Hill wrote about his theory, which he openly admits is “out there,” on his blog in 2015, and it recently wound up on Wondery’s Inside ‘Jaws,’ a podcast about the making of the film. And sure, the super blown-up images of the extra don’t really solidify the theory, but there are some key details that match up between Jaws‘s production schedule and the few facts we do know about the Lady of the Dunes.

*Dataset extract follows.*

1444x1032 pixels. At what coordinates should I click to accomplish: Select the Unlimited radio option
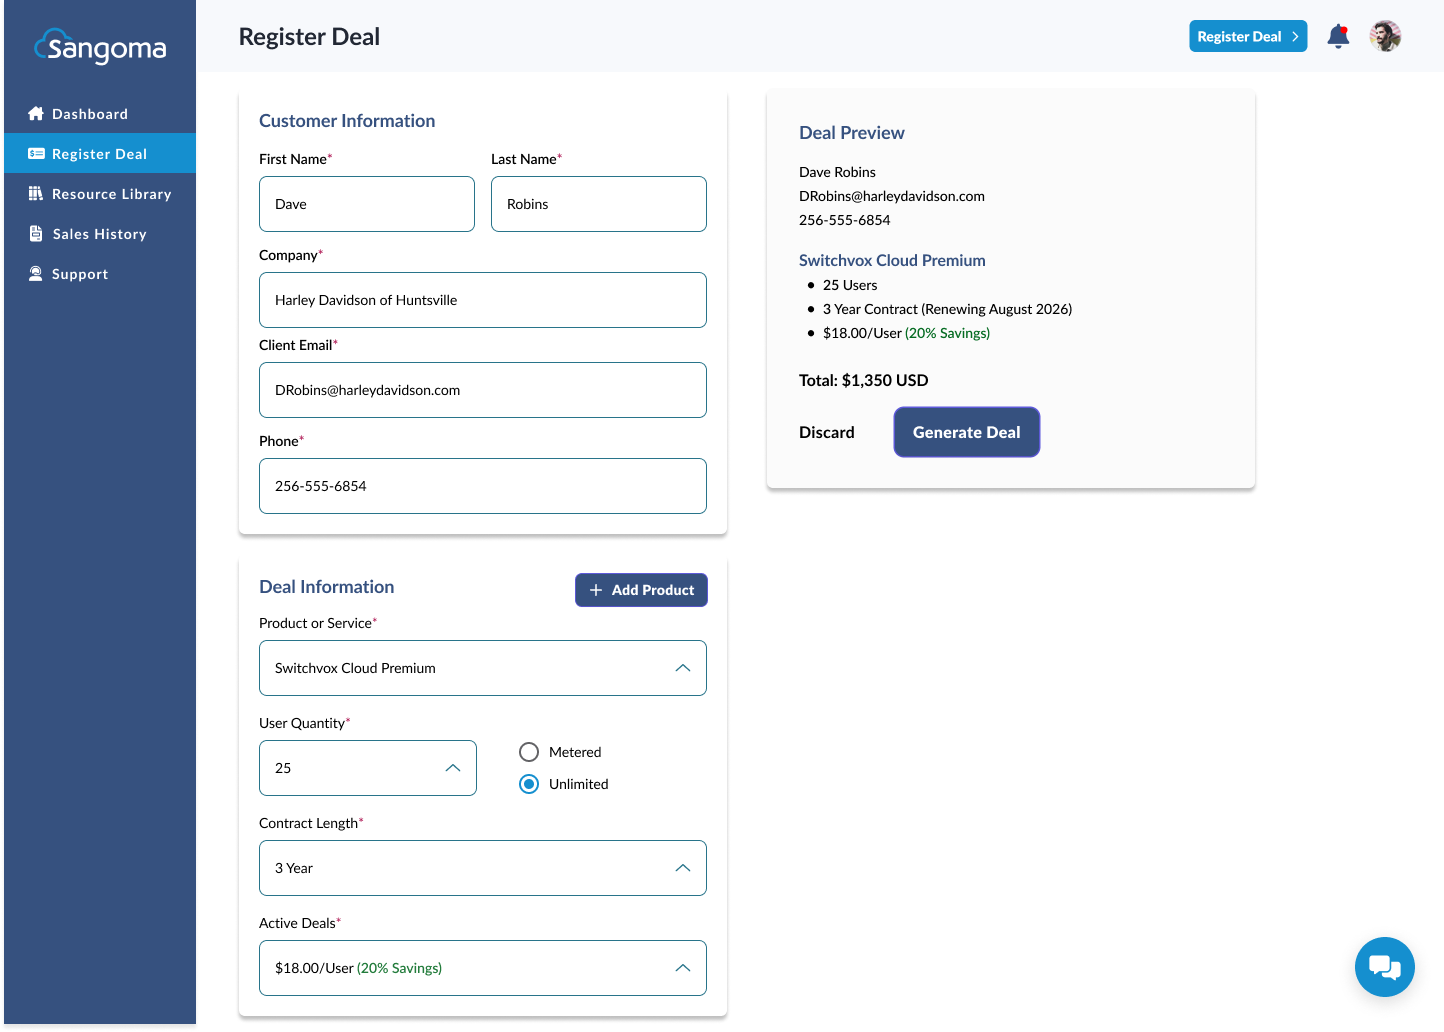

Along with the resemblance, Hill points out that the Lady was alive in June during the filming, and her body was found in Provincetown, not too far from the film’s Martha Vineyard set.
“I’ve heard it said that everyone who was out on Cape Cod in the summer of 1974 appears in the movie Jaws,” Hill told the Post. “The possibility that a person would make a stop on the island and appear in the movie is not unreasonable,” he added.
Hill even said that he approached an FBI friend about his theory, who told him, “There might be something in it. Odder ideas have cracked colder cases.”
Without records of the extras who appeared in the film, Hill has encouraged people who may have starred alongside the bandana-ed woman in Jaws to shed some light on who she could be. But until that happens, or the local authorities make a break in the case, it’s nothing more than a wild theory.
“It IS a helluva what-if, isn’t it?” Hill wrote. “What if the young murder victim no one has ever been able to identify has been seen by hundreds of millions of people in a beloved summer classic and they didn’t even know they were looking at her?”